Of course they can. The graduates who decide to stay with the choir and continue to be engaged in art, are the most valuable people in the choir. They became real masters of choir singing and lead the newcomers. But for them, we would have had to start from scratch all the time. Seeing them, the rookies are catching up fast.

Several generations of artists changed in front of your eyes. Are the young people nowadays different somehow from the ones who worked with you 20 years ago?  

I have been thinking about it and I will try to be objective and not offend the previous generations. When I began to lead the choir, there were only my peers. I myself had just graduated from the Conservatory, and they were students of the University. Were they slower thinkers than today’s young people? No, of course not. And yet I have to admit that times have changed a lot, the speed of processing information has changed, and now students study much faster. At the same time the previous generation had their own advantages, for example, team spirit, which is so necessary if you sing in a choir.

How would you define the main problem of a choir master?

You must be a tutor, a guide to music. You must cultivate a love of choir singing, and develop a good taste for music. And, of course, you must learn music material and make a solid piece of art out of it. And the better you succeed in doing it, the more successful you will be.

Your advice: how to learn to love and to understand classical music and choir singing?
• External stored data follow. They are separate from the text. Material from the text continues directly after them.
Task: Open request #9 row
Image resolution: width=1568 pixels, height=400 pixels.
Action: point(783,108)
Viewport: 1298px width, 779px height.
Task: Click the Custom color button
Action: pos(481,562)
There is such serious noise pollution and such a huge information stream, that it is hard for art to fight its way to people.  You should listen to classical music, even if you do not understand it. You should nourish your subconscious and your heart with it. If you have a possibility, you should practice music yourself. You should develop yourself, just like you train your body in the gym. And with time you will understand music and want to listen to it. This is why I am so grateful to the University and its administration for supporting us and for letting us preserve the art of choir singing. Not only can students of St Petersburg University receive an education, but they can also become cultured and cultivated people. Is it that often that a science student can claim to sing “The Requiem” by Mozart? Yet at this university it is very possible.